In celebration of the 200th anniversary of her birth, a number of compositions by Fanny Mendelssohn will be performed during an Oct. 7 concert featuring the Converse Symphony Orchestra, the Converse Chamber Singers and the Converse Trio. The concert, which is open to the public and free of charge, will begin at 8 p.m. in Daniel Recital Hall.
Fanny Mendelssohn is perhaps best known as the older sister of Felix Mendelssohn, composer extraordinaire and author of such works as A Midsummer Night’s Dream. Fanny, however, was a prolific composer in her own right, and since the 1970s, her works have slowly begun to receive their due appreciation and recognition. In July, a three-day conference about her was hosted at the University of Oxford in Great Britain, and in November Florida State University will host the International Fanny Mendelssohn Conference.
“Fanny Mendelssohn is considered to be one of the most important women composers in music history,” said Dr. Siegwart Reichwald, associate professor of musicology at Converse. “This concert will mark the first time that some of her works will have ever been heard in the Southeastern United States.”
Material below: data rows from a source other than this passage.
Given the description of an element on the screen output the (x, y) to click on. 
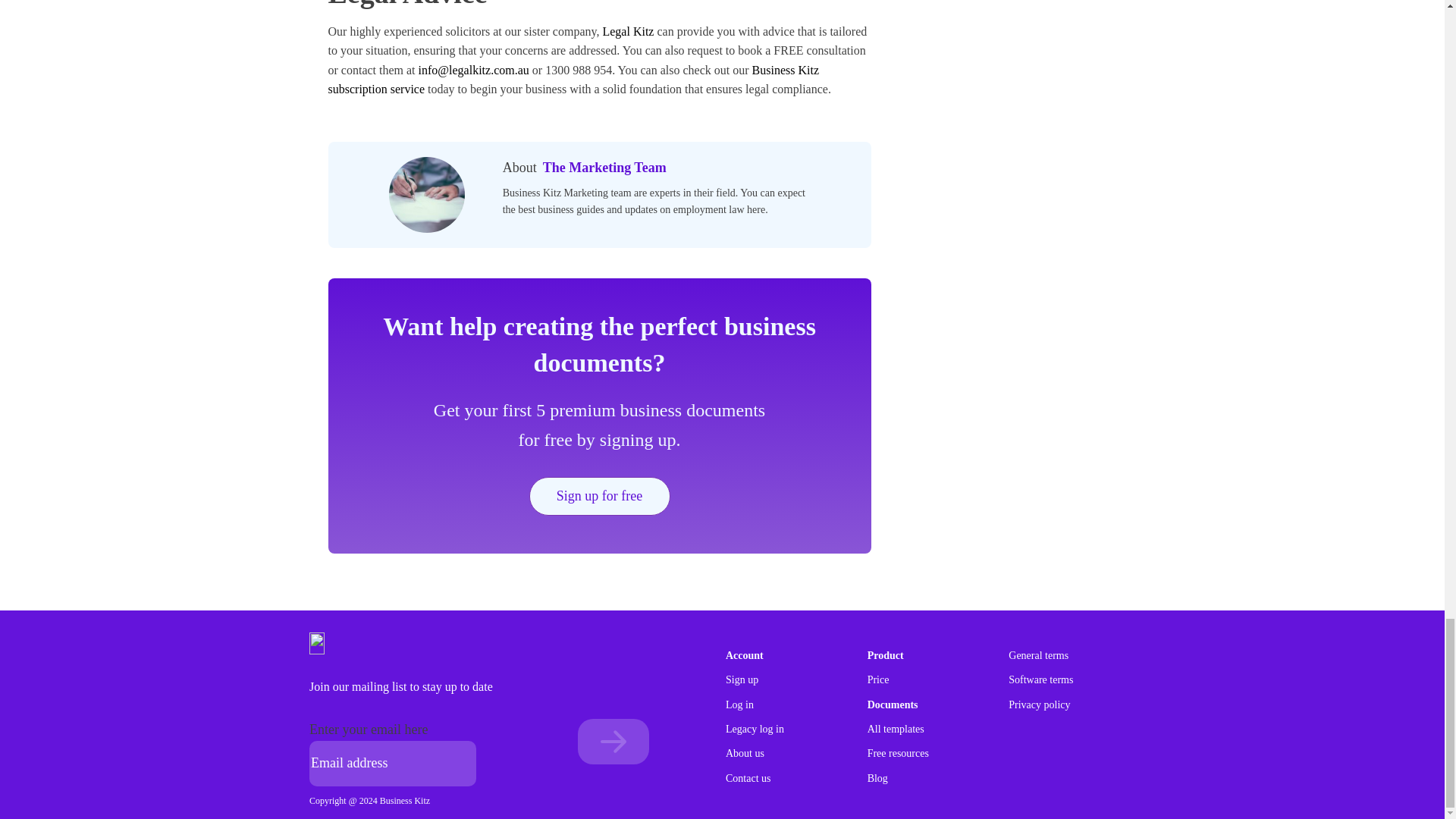
All templates (895, 729)
Business Kitz subscription service (572, 79)
Legacy log in (754, 729)
Contact us (748, 778)
Log in (739, 704)
About us (744, 753)
Legal Kitz (627, 31)
Sign up (741, 679)
Sign up for free (599, 495)
Free resources (897, 753)
Price (878, 679)
Given the description of an element on the screen output the (x, y) to click on. 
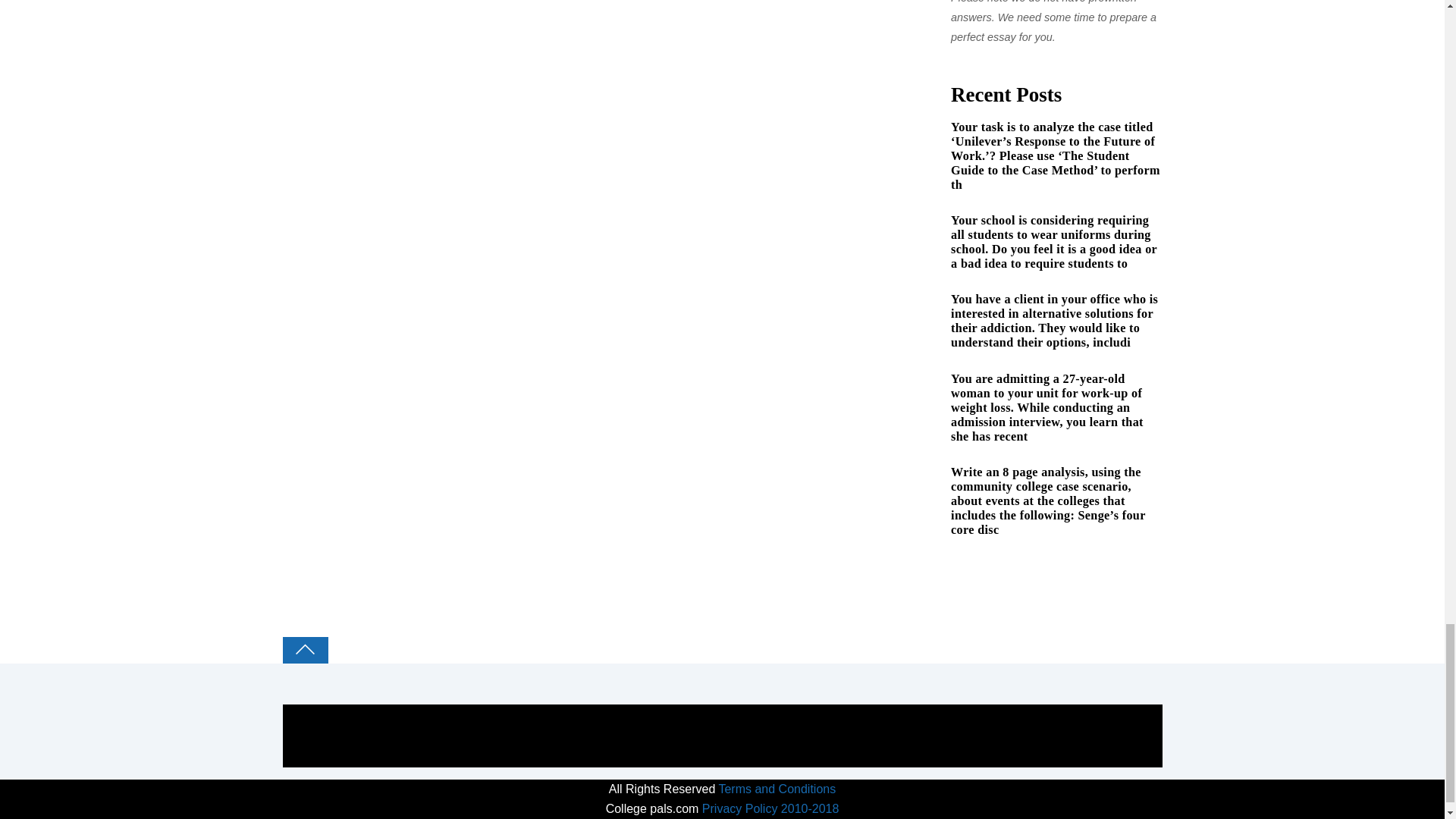
College Pal (362, 713)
On Saturday, Oct. 8, Dr. Marcia Citron, Martha and Henry Malcolm Lovett Distinguished Service Professor of musicology at the Shepherd School of Music at Rice University and author of several books and articles on Fanny Mendelssohn, will deliver an address entitled “A Bicentennial Reflection: Twenty-Five Years with Fanny Hansel.” Dr. Citron’s presentation, which is also free and open to the public, will begin at 11 a.m. in Daniel Recital Hall. Dr. Citron’s visit to Converse is made possible through the Nancy Oliver Gray Women in Education Visiting Scholars Program.
The oldest child in one of nineteenth-century Berlin’s most prominent and cultivated families, Fanny’s compositions were often played with Felix’s in the highly popular concerts which were held at their family home, site of one of Europe’s most flourishing salons. It was her influential leadership of one of history’s most talented family musical enterprises that has earned her an important place in the understanding of the cultural life of the time.
“Like her younger brother Felix, Fanny showed exceptional musical ability at an early age and began to write music when she was still a child,” said Dr. Reichwald. “She would go on to write in many genres, but unfortunately was a bit of a victim of attitudes at the time that were not particularly supportive of women. In fact, some of her works were credited simply as ‘F. Mendelssohn,’ which led many people to assume that those works were composed by her brother Felix. Within the last 30 years, musicologists have rediscovered Fanny’s works, which were mainly in manuscript form, and are recognizing her tremendous talents as a composer that were overlooked for so long.”